What impact will the crisis have on relations between Georgia and Russia?

The crisis has caused a rapid deterioration in Georgian-Russian relations: following the August war and Russia's recognition of the “independence” of Abkhazia and South Ossetia, Georgia broke off diplomatic relations in 2008.

Since 2012, the ruling party "Georgian Dream" has implemented a cautious policy of normalisation. Its successes are now in question. Because of the alleged threat to Russian citizens, Russia is banning all direct flights to Georgia from 8 July; the Kremlin also recommends that Russian tour operators bring back tourists from Georgia. There is no objective reason for this; the security situation in the country remains good.

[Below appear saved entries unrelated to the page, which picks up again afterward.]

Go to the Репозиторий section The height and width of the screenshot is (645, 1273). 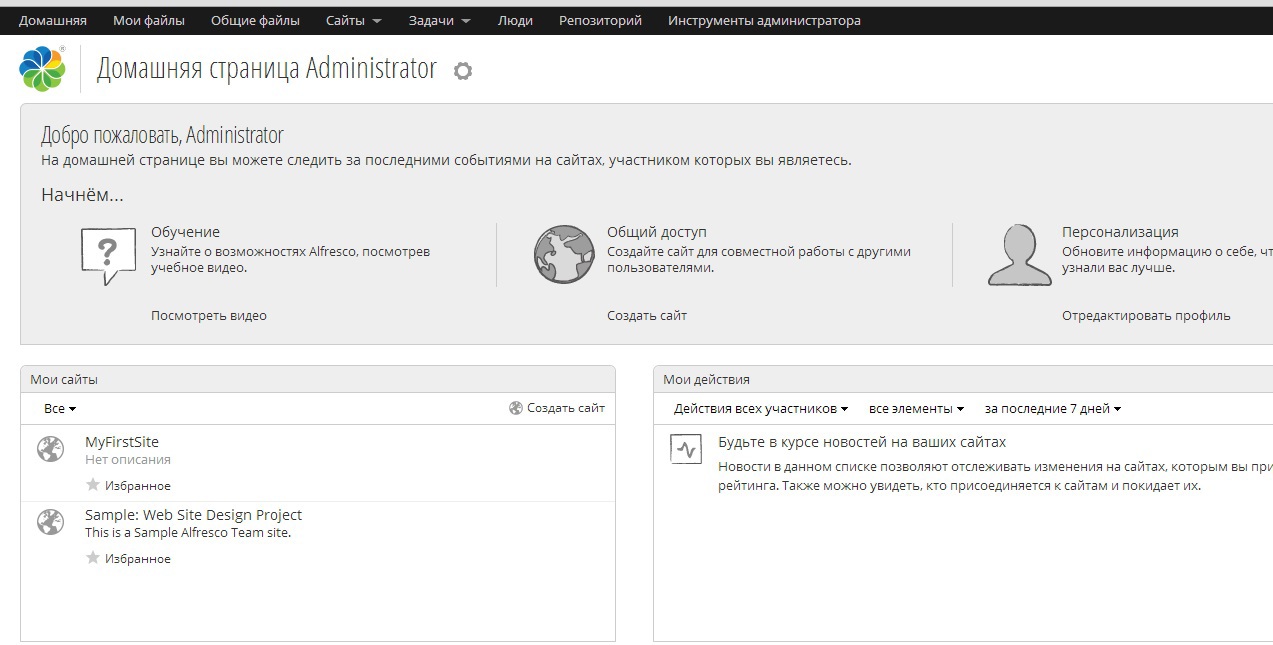click(599, 19)
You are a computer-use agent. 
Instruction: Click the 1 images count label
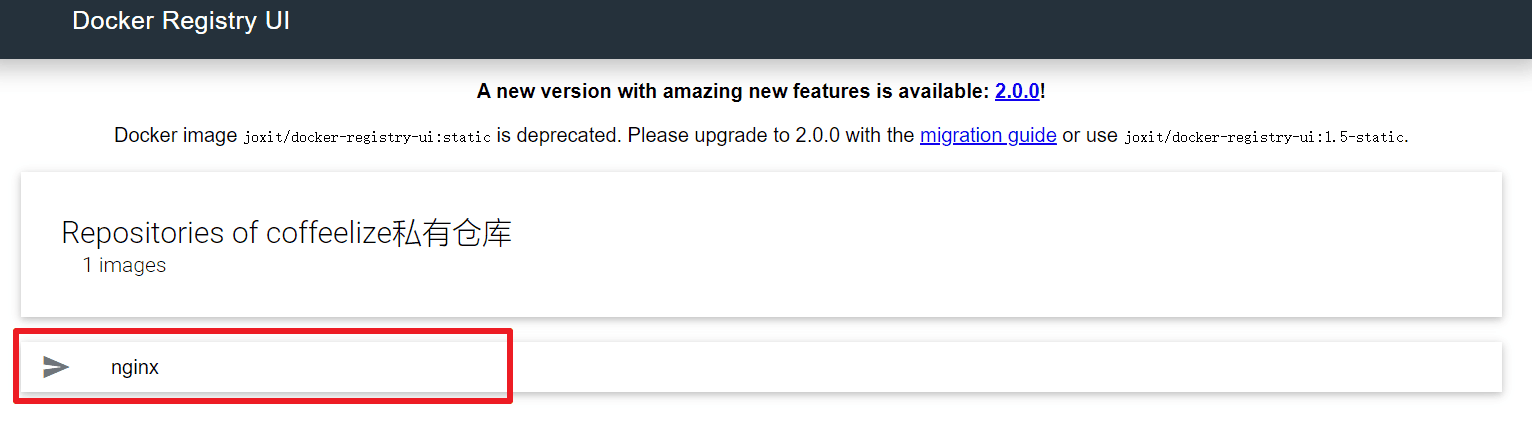(124, 265)
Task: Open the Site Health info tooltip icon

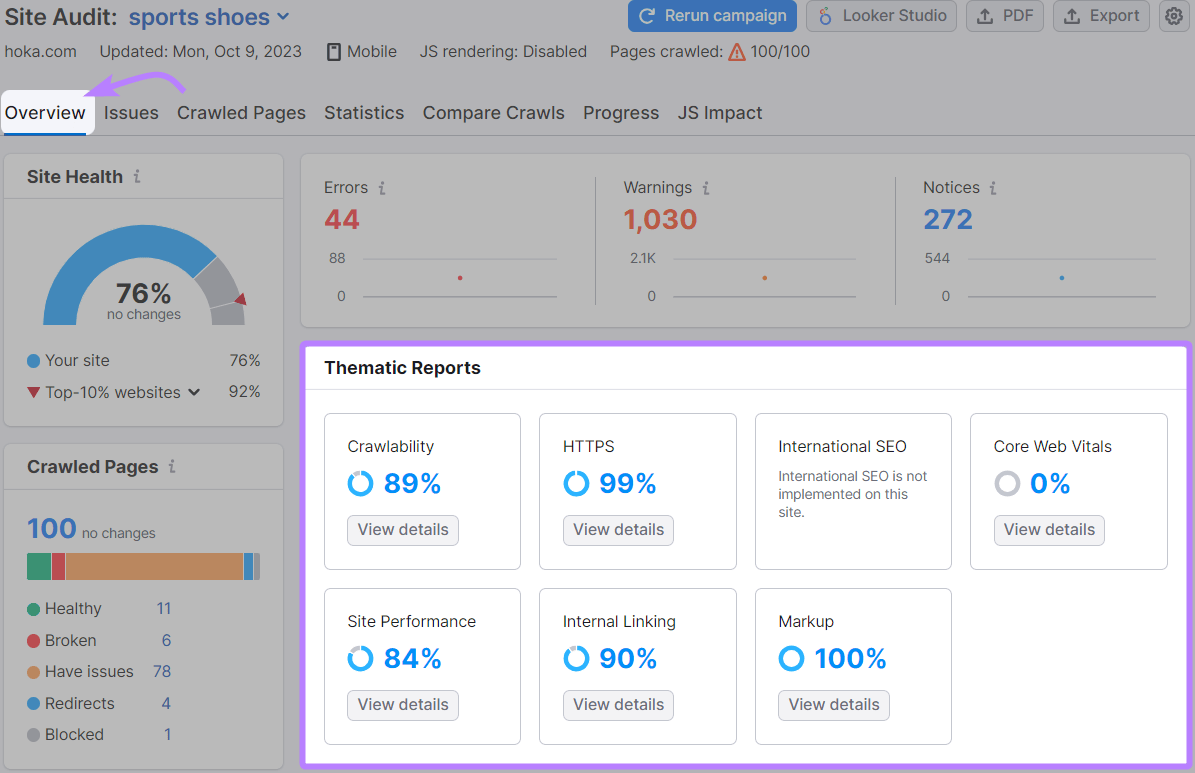Action: (137, 177)
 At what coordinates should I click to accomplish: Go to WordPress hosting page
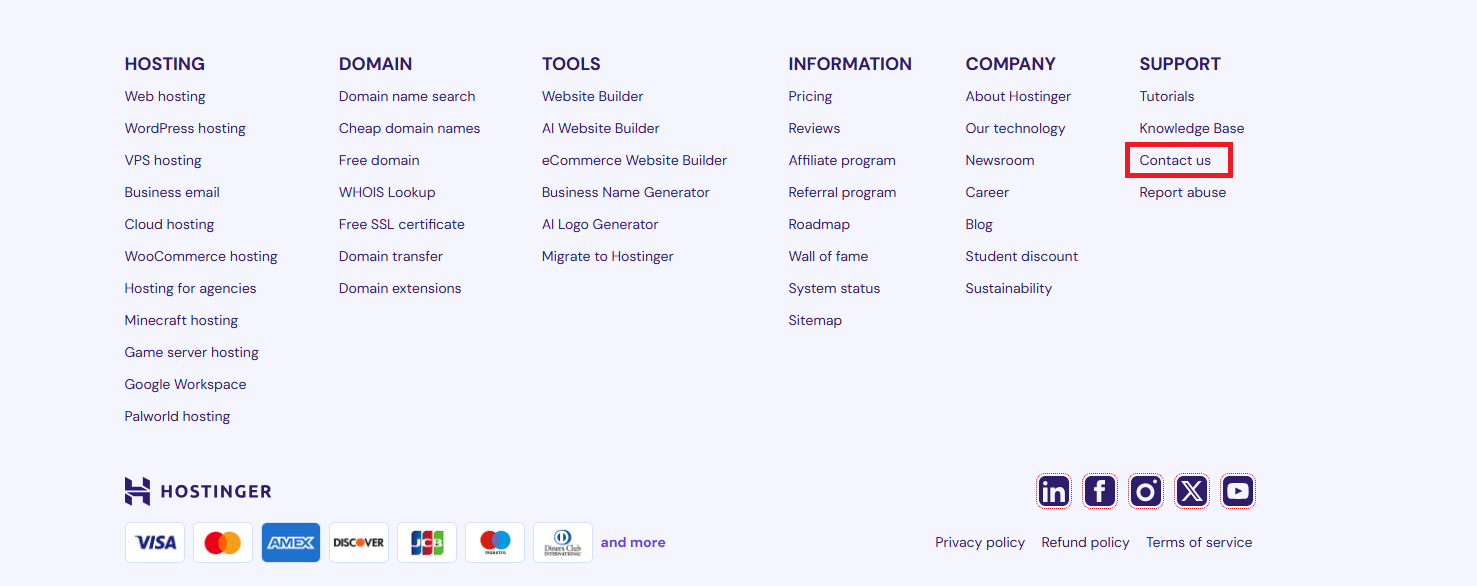click(x=185, y=128)
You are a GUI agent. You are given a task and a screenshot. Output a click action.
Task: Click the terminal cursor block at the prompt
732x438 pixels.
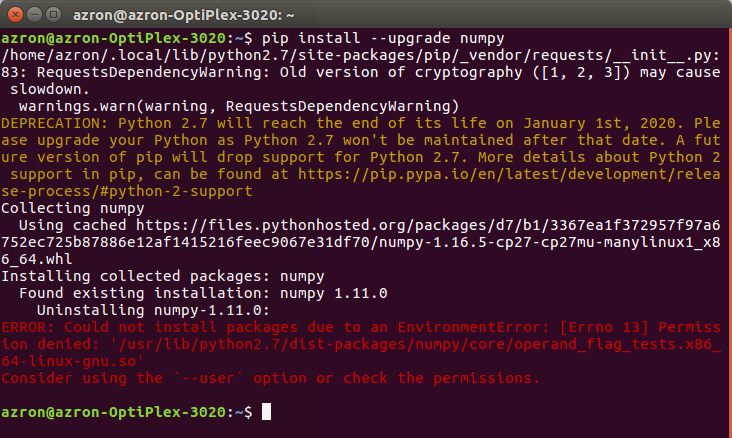[x=264, y=412]
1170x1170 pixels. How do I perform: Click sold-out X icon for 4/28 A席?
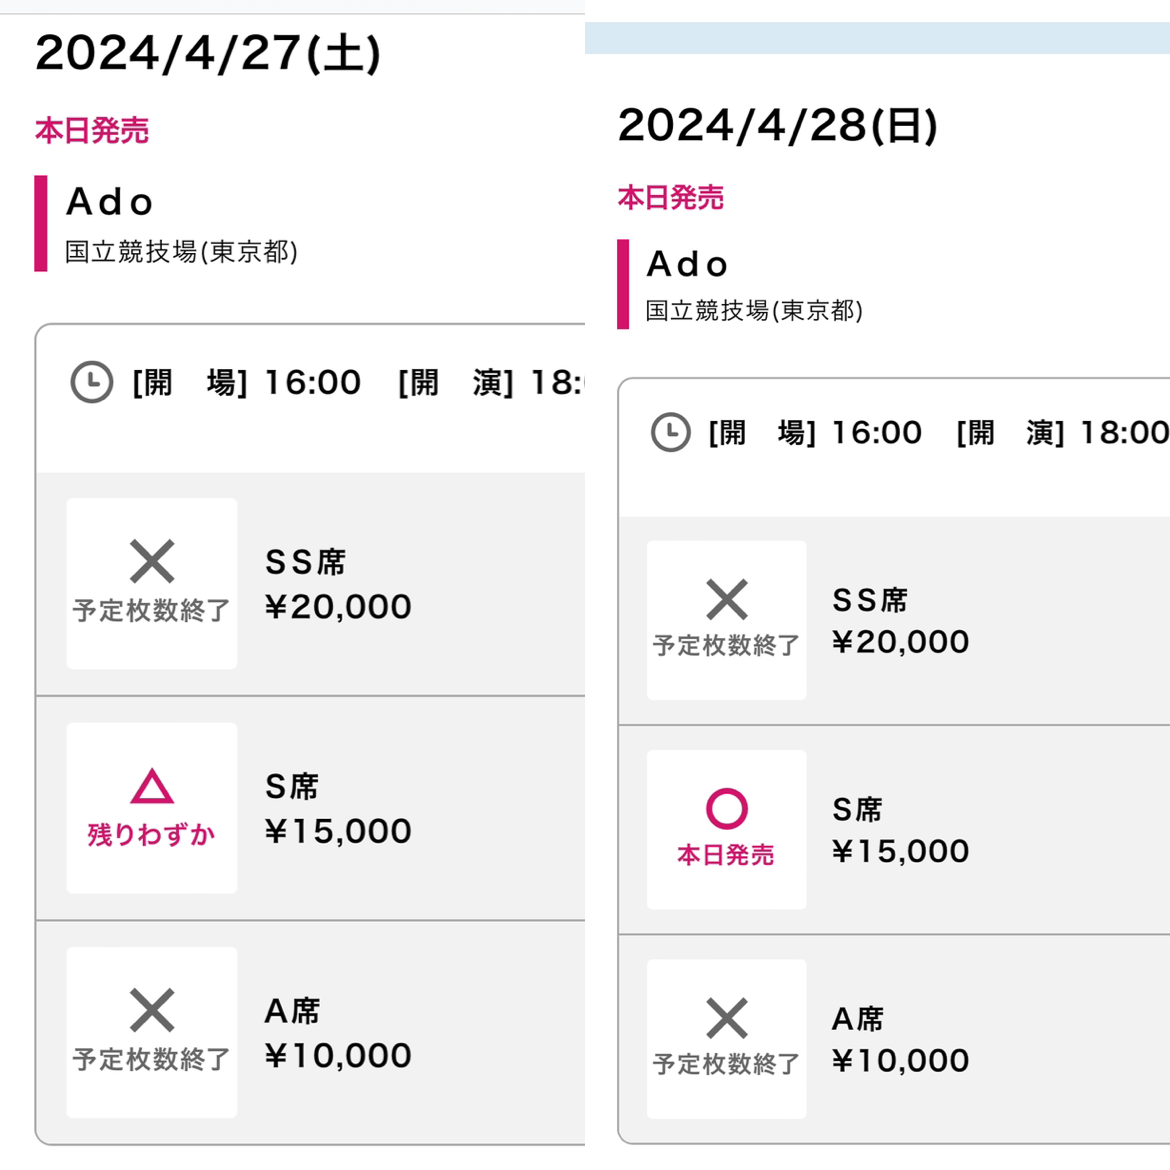click(727, 1019)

Obviously, Russia's leadership cannot not respond to the public humiliation of one of its lower-ranking representatives – Gavrilov was dashed with water in parliament and insulted by demonstrators. Russia now plans punitive measures – even a wine import ban could be added – are disproportionate and could slow Georgia's economic growth: in 2018 the country recorded over 7.2 million international visitors, 1.4 million of whom came from Russia. The contribution of tourism to the gross domestic product is estimated at just under ten per cent.

While Georgia benefits from economic relations with Russia, these have not contributed to a more positive perception of Russia in Georgian society. The Gavrilov affair also shows that there is no social basis for further rapprochement as long as Russia's support for the separatist regions continues. 

What does the crisis mean for Georgian domestic politics?

The “Georgian Dream” is badly hit. Before June 20, the party had repeatedly appealed not to take violent action against demonstrations, unlike the previous government of ex-President Mikheil Saakashvili. During the 2018 presidential election campaign, the “Georgian Dream” warned of the opposition candidate with shock pictures of bleeding demonstrators.

Many people are sick of the government but see no alternatives either. New parties, currently being formed in preparation for the 2020 elections, are dominated by familiar faces. Representatives of the opposition were not allowed to speak at the demonstration on 21 June – the organisers said the protests were apolitical. The “political” is discredited in Georgia, a consequence of the behaviour of the elites in the last 30 years. But how a leaderless protest movement can bring about change in a political culture focused on leaders remains unclear. The degree of mobilization is already declining noticeably, and the protests might subside in the next few days – unless another unforeseen escalation occurs.

This interview was conducted by Daniel Kopp.